PEORIA -- “An American attack on Iran would be a devastating blow to American security,“ dashing any hope for stability in the Middle East, journalist and author Stephen Kinzer told a Peoria audience on Feb. 16.
“Think $500-a-barrel oil,” he said. “Pakistan would be splintered. A Taliban regime with nuclear weapons“ could emerge.
Kinzer, on a national book tour, spoke to almost 100 people at the Gateway Building about Iran’s history and the possibilities for war and peace.
Kinzer is the author of All The Shah's Men: An American Coup and the Roots of Middle East Terror and Overthrow: America's Century of Regime Change from Hawaii to Iraq. The former New York Times journalist was bureau chief in Turkey and other nations.
“If you’re afraid that Iran’s 6,000 nuclear scientists (will) share their knowledge with everyone, just bomb them and kill their families,” he said.
Instead, he said, “the US should enter into direct and unconditional negotiations with Iran. We might find we have many interests in common.”
Ironically, he said, Nixon’s approach to China in 1972 provides a model for a way to open talks with Iran.
In 2003 Iran offered to negotiate all issues including nuclear weapons and support for terrorists, but the US never responded to the request, he said.

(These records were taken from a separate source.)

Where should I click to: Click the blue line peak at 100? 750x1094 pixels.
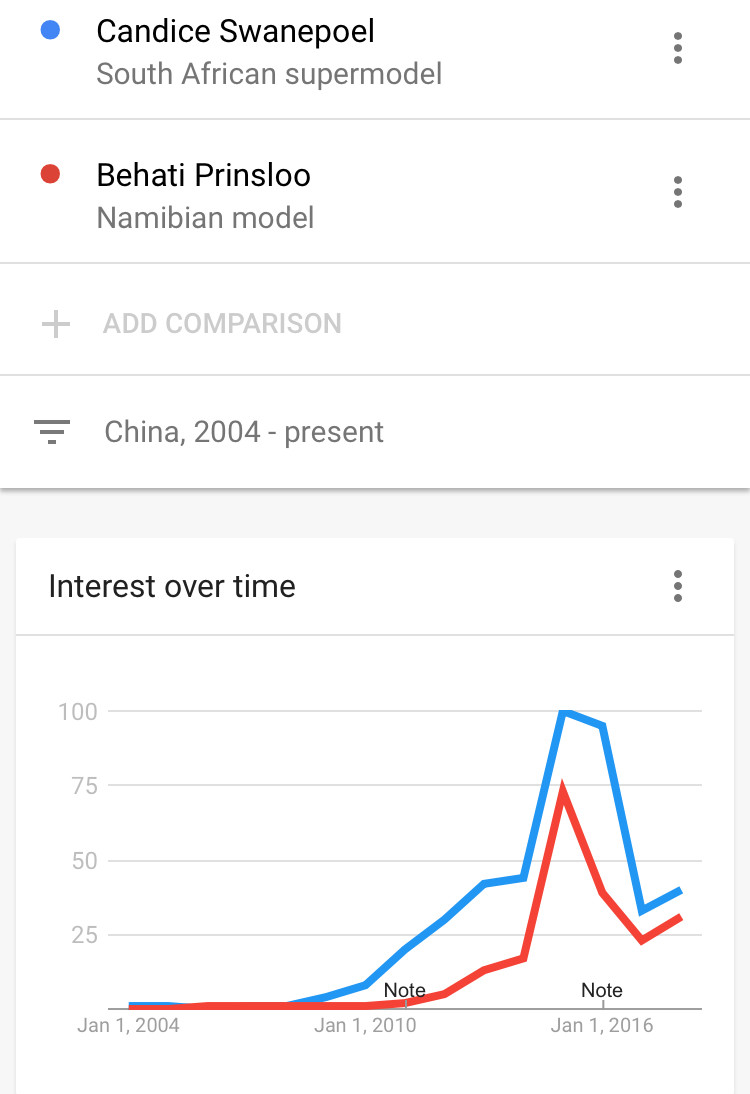[x=564, y=711]
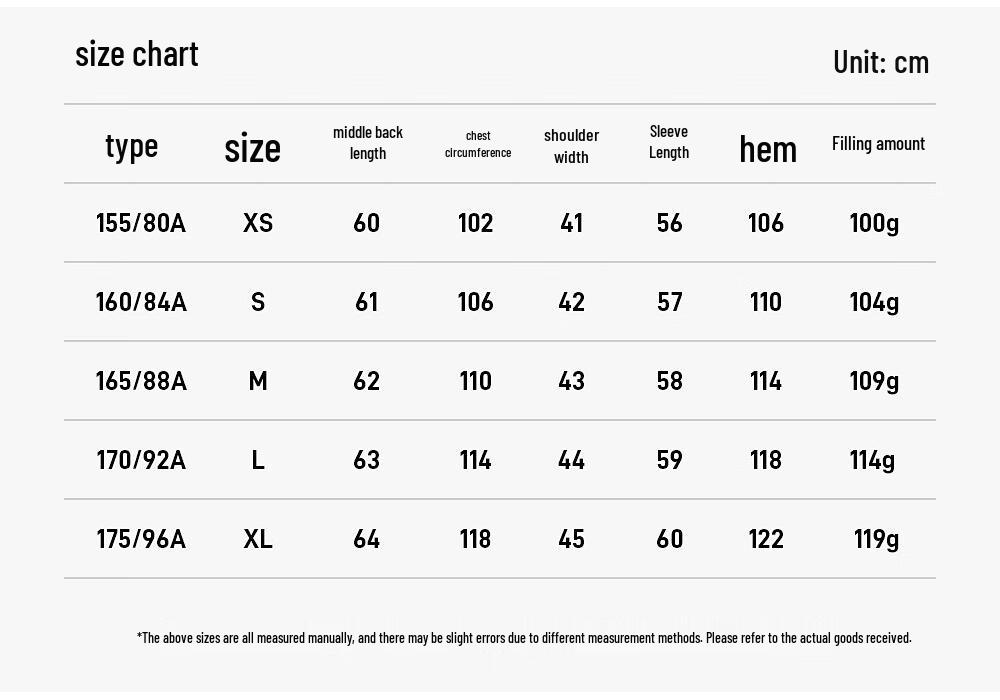The width and height of the screenshot is (1000, 700).
Task: Click the measurement disclaimer footnote text
Action: click(524, 638)
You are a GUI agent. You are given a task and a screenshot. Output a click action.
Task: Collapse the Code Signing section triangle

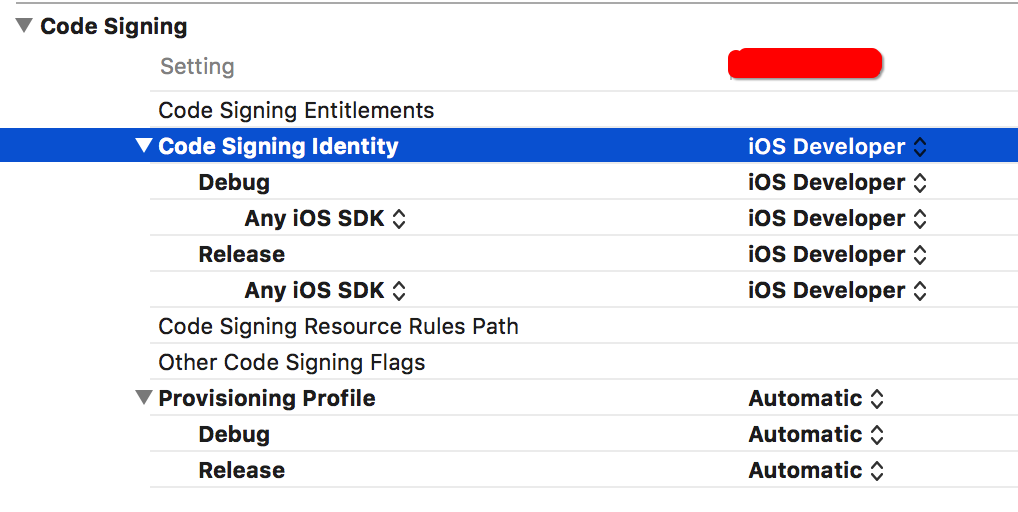24,27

Iran is different from other Middle Eastern nations, which are mainly the product of British map-making, he said.
Persia is 25 centuries old with a strong sense of history and culture. It was once a superpower, and its residents are proud of this heritage, he said.

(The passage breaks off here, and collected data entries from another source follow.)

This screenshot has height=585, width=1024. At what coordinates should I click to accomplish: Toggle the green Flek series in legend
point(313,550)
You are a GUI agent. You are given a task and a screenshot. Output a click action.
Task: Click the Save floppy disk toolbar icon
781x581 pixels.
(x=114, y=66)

He outlined Iran’s efforts to free itself from British rule after World War II and control its own oil industry. “It was (being) looted, ripped apart by vultures,” with oil profits sent to London, he said. “Iran‘s oil industry fueled British prosperity while Iran lived in poverty.”
When Iran‘s prime minister nationalized the oil industry, the British convinced the US to use the CIA to intervene and topple the government to install the Shah, a puppet tyrant with secret police. “It ended democracy in Iran.”
Anti-American clerics finally overthrew the Shah, taking the US hostages, released after Reagan‘s election. “This regime would never have come to power (with a nuclear threat) if we had not intervened. There might have been a democracy there. When you internally intervene in the political affairs of another country you have no idea where it will end up,” he said.
“I worry about Bush, that we will wake up one morning to the news that cruise missiles are raining down on Iran,“ he said.
He urged the audience to keep up pressure on elected officials, and to sign postcards which will be delivered to them from throughout the US, as he continues his book tour.